Despite growing evidence that lncRNA is a key regulator of malignant tumors, the roles of these molecules in MM are unclear. In this study, long noncoding transcripts in MM were identified by analyzing integrating global chromatin state maps. Hundreds of novel and known lncRNAs with special functions and regulatory properties were found. Meanwhile, small RNAs and ceRNAs were also analyzed. The studies on the role of lncRNAs in the pathogenesis of MM have opened up a new therapeutic perspective. By analyzing the second-generation sequencing technology, large amounts of microarray and RNA sequencing data were obtained. In the present study, 1831 significantly differentially expressed lncRNAs between MM cells and normal cells were identified, including 1379 known lncRNAs, 452 novel lncRNAs, 875 upregulated lncRNAs, and 956 downregulated lncRNAs. Some data with significant differences were verified by PCR. This information was further subjected to mining and analysis. In addition, the potential function and biological pathways were also predicted by bioinformatics methods.

To better understand ncRNA functions and metabolic pathways, gene functions (GO and KEGG analyses) were carried out by analyses of transcriptome data in the present study, followed by the classification of all single genes into functional categories. It is worth noting that these data can be used as a reference transcriptome for future studies on large-scale gene expression assays. Meanwhile, the differentially expressed genes of known and novel lncRNAs provide information for investigating the possible mechanisms of the occurrence and development of MM. Such findings might help understand the genetic variations in MM and the genetic regulation of key traits in MM. Furthermore, such sequence data may be a potentially valuable therapeutic target for MM. MEG3, CCAT1, and CCDC26 were found to be expressed in MM.

Maternally expressed gene3 (MEG3), located at chromosome 14q32, is an important lncRNA with anti-tumor activity. Studies have shown that the MEG3 is expressed in many normal human tissues, especially in the brain and pituitary gland [53]. MEG3 overexpression in various types of human tumors and involvement in carcinogenesis and cancer progression have been reported. MEG3 is upregulated in esophageal squamous cell carcinoma, colorectal cancer, hepatocellular carcinoma, and gastric cancer and, therefore, promotes tumor progression [54, 55].

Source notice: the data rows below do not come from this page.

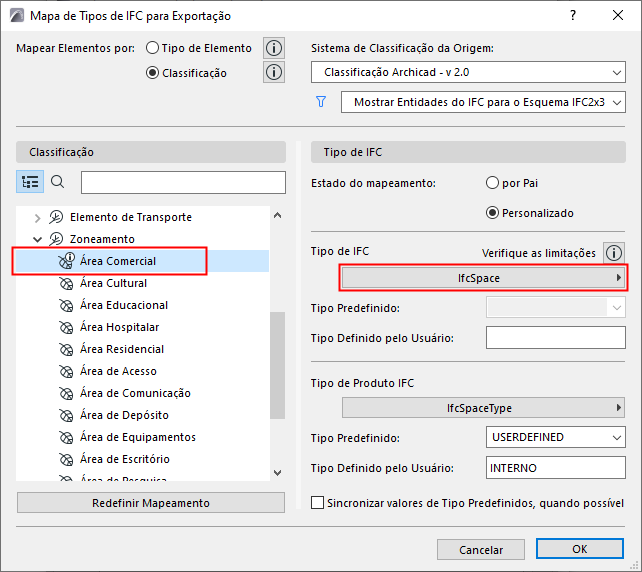Open Verifique as limitações info icon

615,252
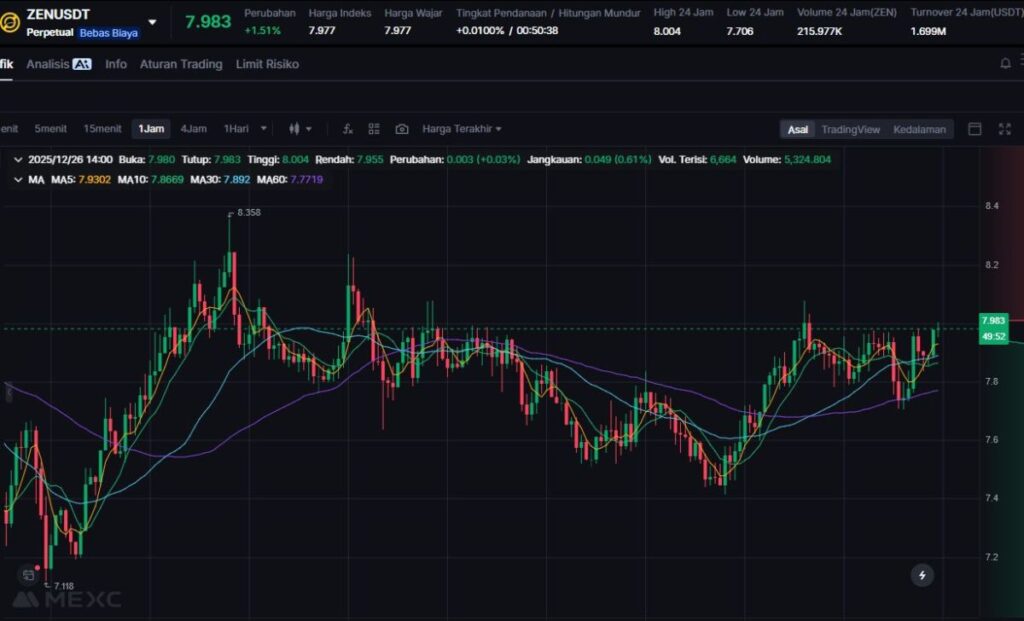Select the 15menit timeframe
1024x621 pixels.
tap(102, 129)
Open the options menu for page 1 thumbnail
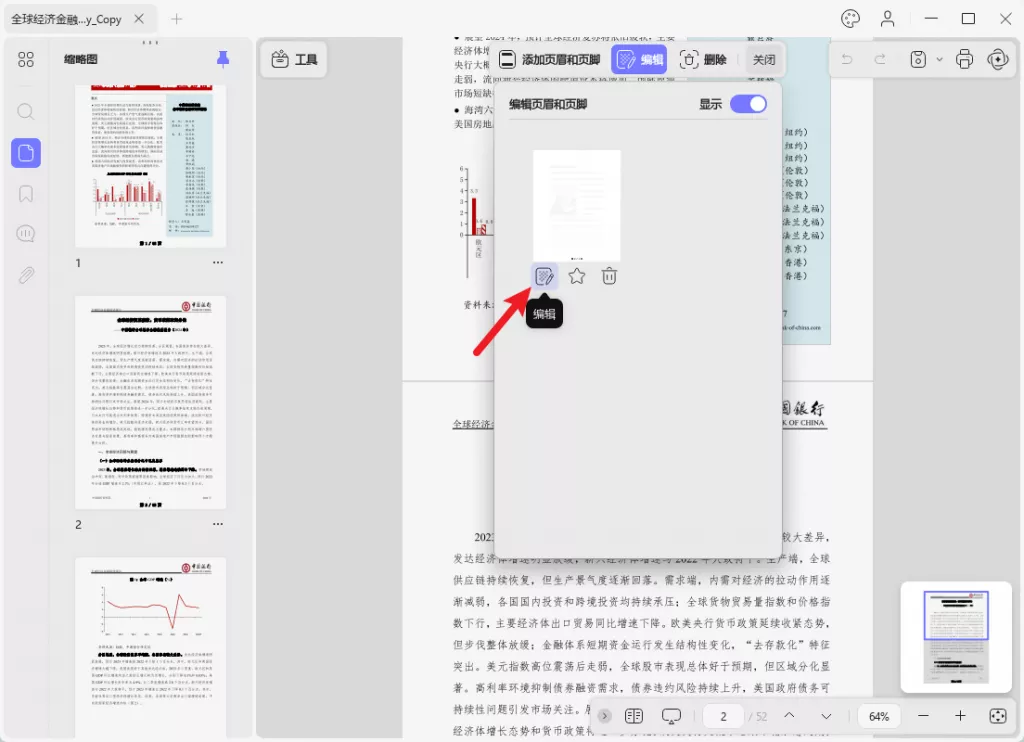Image resolution: width=1024 pixels, height=742 pixels. [217, 263]
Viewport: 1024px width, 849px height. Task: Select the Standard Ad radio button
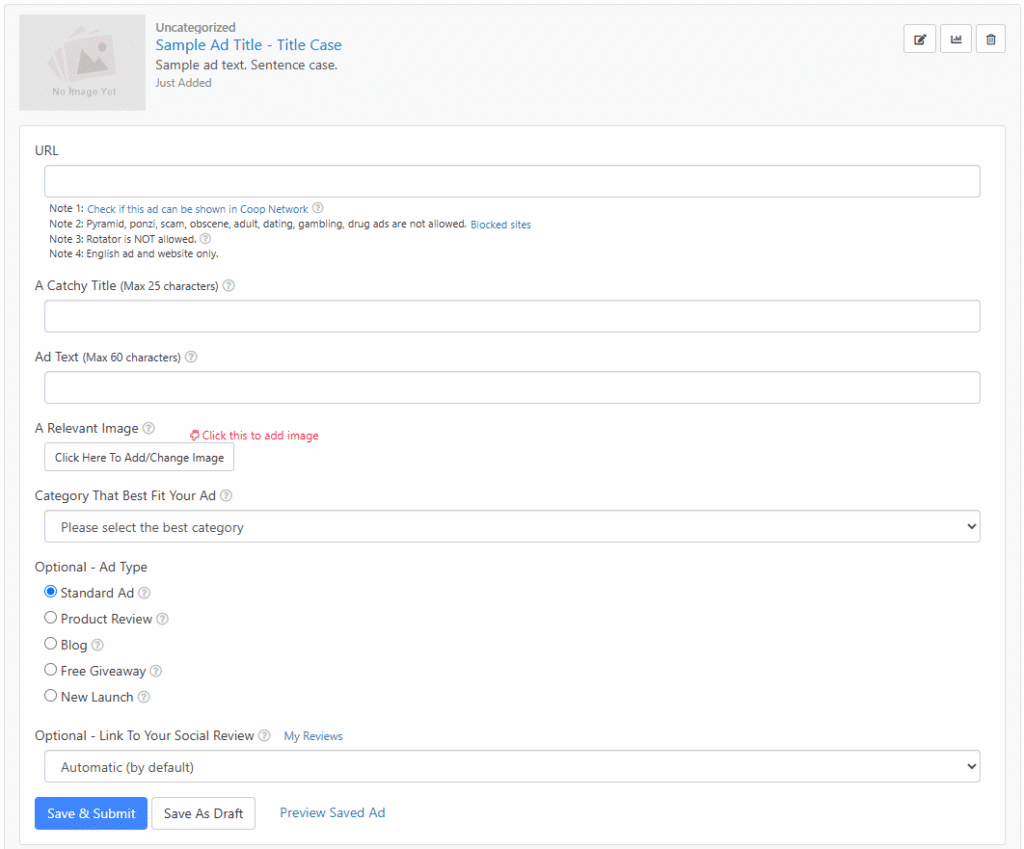click(x=51, y=592)
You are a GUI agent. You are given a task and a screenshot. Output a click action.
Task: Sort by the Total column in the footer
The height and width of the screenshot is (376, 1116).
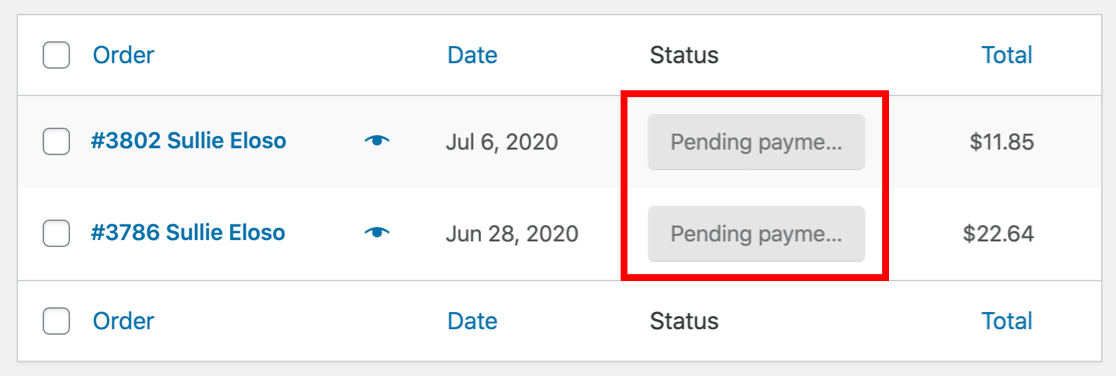pyautogui.click(x=1007, y=321)
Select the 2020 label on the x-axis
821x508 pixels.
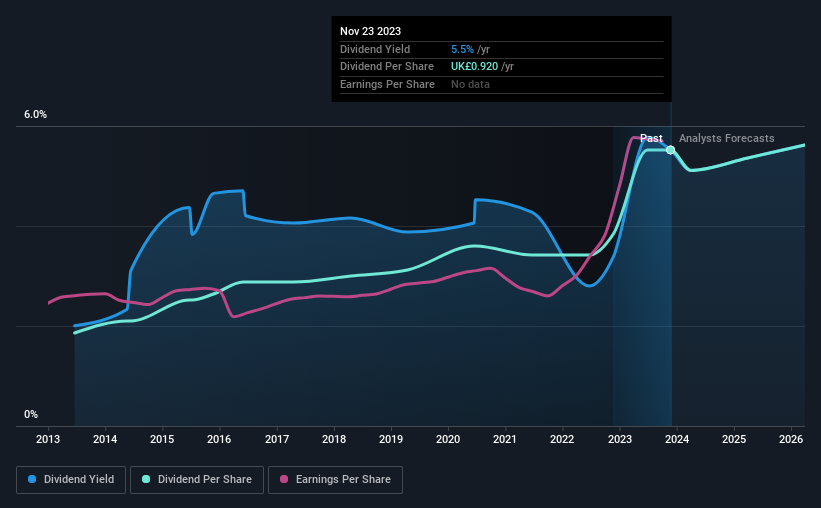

A study on MM showed that MEG3 played an important role in MM, and ceRNAs with miR-181a were constituted by analyzing publicly available MM data sets. In addition, the functions of MEG3 in MM cells were identified by cell counting kit-8 and flow cytometry analysis in vitro. Furthermore, as the target mRNA of miR-181a, the homeobox gene A11 (HOXA11) could be positively regulated by MEG3 through sponging miR-181a competitively in vitro [56]. Two major functions of MEG3 isoforms were examined: stimulation of p53-mediated transactivation and suppression of cell proliferation. MEG3 has many subtypes and stimulates p53-mediated transcription to different degrees. However, the evidence is available that MEG3 not only is dependent on p53 but also inhibits tumor proliferation through other pathways [57, 58]. Further studies have shown that MEG3 plays an important role in the osteogenic differentiation of bone marrow mesenchymal stem cells, mainly through activating the transcription mechanism of BMP4 [59]. In addition, MEG3 is related to the epigenetics of MM. Methylation-specific PCR was used to detect the methylation level of MEG3 in the bone marrow and peripheral blood samples of 21 patients with MM. The expression level of MEG3 was found to be correlated with the methylation level of the MEG3 promoter [35]. In addition, compared with patients with early MM, MEG3 in patients with late MM was highly methylated [60]. This suggested that the methylation pattern of MEG3 was associated with MM subtypes and stages. MEG3 can be used as a biomarker and potential therapeutic target of MM.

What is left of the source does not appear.